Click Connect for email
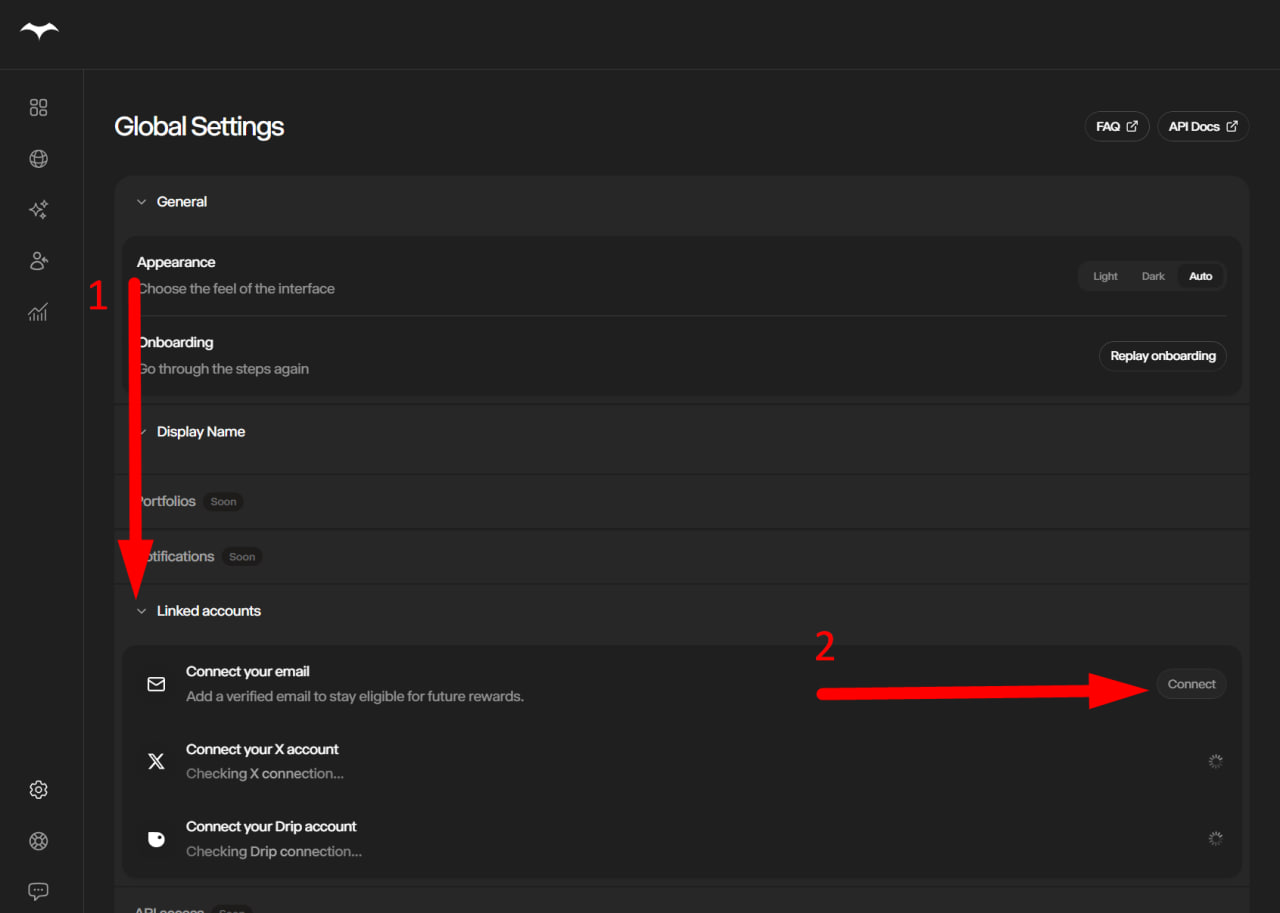Image resolution: width=1280 pixels, height=913 pixels. tap(1191, 684)
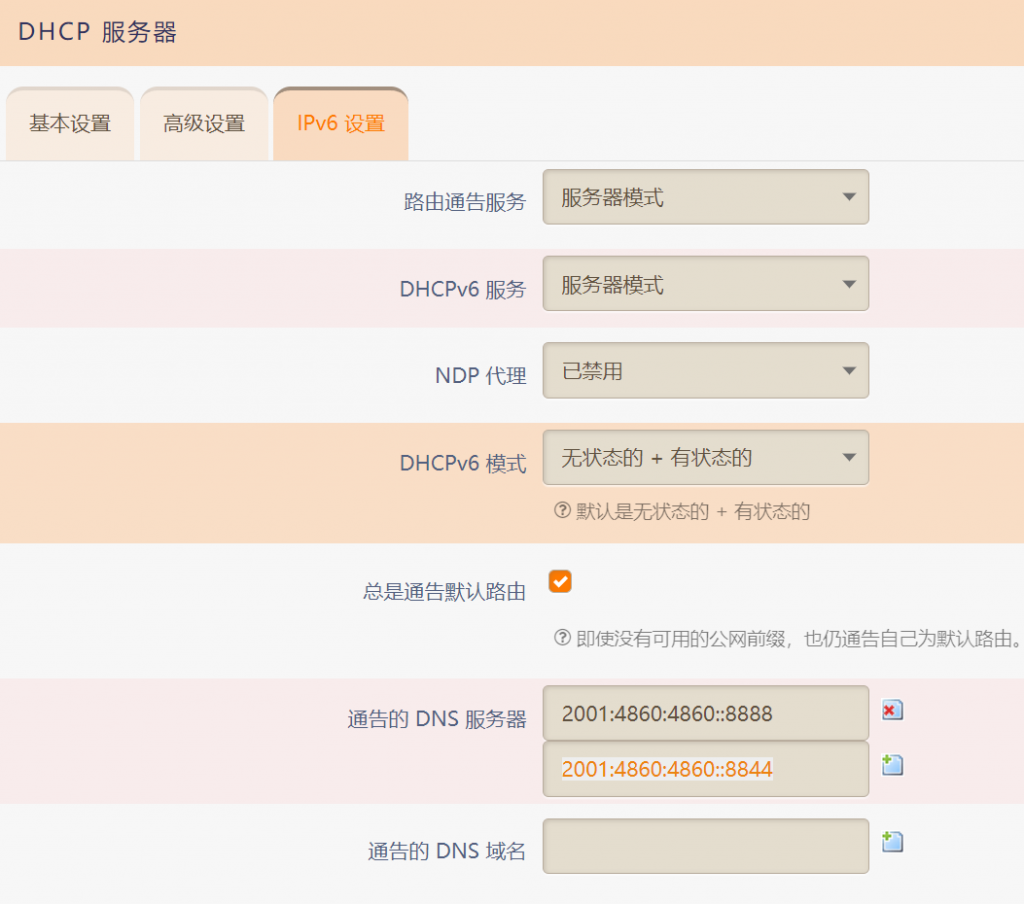This screenshot has height=904, width=1024.
Task: Open the NDP 代理 dropdown showing 已禁用
Action: [x=705, y=371]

== Exercise description ==
Your task is to copy the entries in full and exactly, without any images.

== Your response ==
Click Connect for email
Image resolution: width=1280 pixels, height=913 pixels. tap(1191, 684)
This screenshot has height=904, width=1024.
Task: Open the NDP 代理 dropdown showing 已禁用
Action: [x=705, y=371]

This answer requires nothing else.